The standards, paradigms, and protocols with which patients were treated in January 2020 and those applied in December 2020 were dramatically different. In less than 365 days, the dental profession drove itself further than it had ever gone before. Perhaps the fears, lack of communication, and dread of change that had been carefully swept under reception area rugs had finally been exposed; perhaps the accumulation of apprehensions, the cautious concerns, and timeless trepidation that led to the practice of fear-based dentistry had finally subsided. As such, dental professionals worked through these fears and like the aggregation of dental aerosols in the face of high-volume evacuation, an organization was observed; this organization was overcome by heightened standards, improved protocols, and, most importantly, a new resilience.

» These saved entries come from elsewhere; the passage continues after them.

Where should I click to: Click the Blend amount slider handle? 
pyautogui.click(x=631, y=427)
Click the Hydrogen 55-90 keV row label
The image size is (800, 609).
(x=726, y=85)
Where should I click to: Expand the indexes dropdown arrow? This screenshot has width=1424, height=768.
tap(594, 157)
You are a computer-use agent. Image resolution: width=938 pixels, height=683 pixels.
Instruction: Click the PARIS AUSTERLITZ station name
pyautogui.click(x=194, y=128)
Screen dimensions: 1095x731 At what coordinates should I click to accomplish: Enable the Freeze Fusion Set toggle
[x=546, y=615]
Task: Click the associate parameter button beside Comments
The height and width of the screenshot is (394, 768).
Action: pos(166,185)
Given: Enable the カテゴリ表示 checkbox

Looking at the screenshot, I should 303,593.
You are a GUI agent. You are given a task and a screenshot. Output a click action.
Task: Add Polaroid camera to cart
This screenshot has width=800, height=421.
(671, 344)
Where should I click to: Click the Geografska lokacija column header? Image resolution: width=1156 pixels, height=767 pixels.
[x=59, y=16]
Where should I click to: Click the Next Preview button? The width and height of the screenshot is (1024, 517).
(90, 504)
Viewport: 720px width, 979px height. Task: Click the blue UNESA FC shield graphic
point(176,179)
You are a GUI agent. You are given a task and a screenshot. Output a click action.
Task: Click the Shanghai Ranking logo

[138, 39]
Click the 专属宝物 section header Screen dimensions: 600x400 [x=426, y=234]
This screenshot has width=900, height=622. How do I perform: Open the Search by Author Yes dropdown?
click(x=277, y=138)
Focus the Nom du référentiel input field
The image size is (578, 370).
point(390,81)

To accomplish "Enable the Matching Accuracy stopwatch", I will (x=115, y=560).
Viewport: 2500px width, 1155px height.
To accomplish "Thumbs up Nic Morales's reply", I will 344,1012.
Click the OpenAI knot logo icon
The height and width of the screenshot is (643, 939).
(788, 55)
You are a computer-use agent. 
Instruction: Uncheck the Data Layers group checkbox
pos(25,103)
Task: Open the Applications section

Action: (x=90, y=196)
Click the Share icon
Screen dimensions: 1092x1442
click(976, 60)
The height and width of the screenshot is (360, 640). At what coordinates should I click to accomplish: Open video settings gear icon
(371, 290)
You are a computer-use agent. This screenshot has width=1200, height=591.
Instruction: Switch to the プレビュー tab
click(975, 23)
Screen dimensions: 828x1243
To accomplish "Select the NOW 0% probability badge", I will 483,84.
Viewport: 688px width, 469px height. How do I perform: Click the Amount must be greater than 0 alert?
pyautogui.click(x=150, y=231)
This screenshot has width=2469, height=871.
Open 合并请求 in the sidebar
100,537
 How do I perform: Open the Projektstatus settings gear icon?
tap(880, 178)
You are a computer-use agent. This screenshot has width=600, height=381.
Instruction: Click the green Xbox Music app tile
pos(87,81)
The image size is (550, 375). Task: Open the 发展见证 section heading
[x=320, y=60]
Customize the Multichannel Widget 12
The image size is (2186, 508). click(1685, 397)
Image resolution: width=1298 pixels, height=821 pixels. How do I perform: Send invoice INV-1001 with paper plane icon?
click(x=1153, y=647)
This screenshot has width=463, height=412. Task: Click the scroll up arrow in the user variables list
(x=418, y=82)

Dentistry lost some of its own along this journey, and it is with grace that those who suffered with mental health challenges during this crisis are remembered and honored. Others saw this as an ideal time to hang up their scrubs for good and sought retirement.
And yet, now more than ever, it is acknowledged that the work of the dental professional has never been more impactful than it is today; and for that, the dental profession is better and stronger together.
The year 2020 thrust a number of expectations for dramatic change upon the dental profession. The uncomfortability of pivoting the profession gave way to a massive resilience that has garnered a fresh outlook in where the profession goes from here.
Specifically, there is little within our standards that we "returned" to upon the return-to-work orders, and as such, it is widely accepted that dentistry will simply never be the same.
With a greater awareness of professional standards, dental professionals are able to look to continuing education as a respected source of evidence-based content. With candid conversations came the opportunity to curate situational leadership styles in which collaborations within dental teams required a coming together for the betterment of the community. With new layers of PPE, practitioners are able to better navigate the delicate work they do within the petri dish of dentistry. And with loupes on, we have the ability to magnify and illuminate the work we do while critically approaching our work with clarity of the 20/21 vision for our future.
Maybe this is our chance to approach our profession with an intentional and united voice.
Maybe we needed to take this as a lesson that some of the things that divided us previously are now the very things that have united us. Maybe this will permit us to appreciate the "new" instead of the "normal," to focus on elevating the "work" instead of the "return" to our former standards, and to embrace the "essential" nature of the good work for which we are called and compelled to do.
Perhaps, this is dentistry's opportunity to think anew and act anew.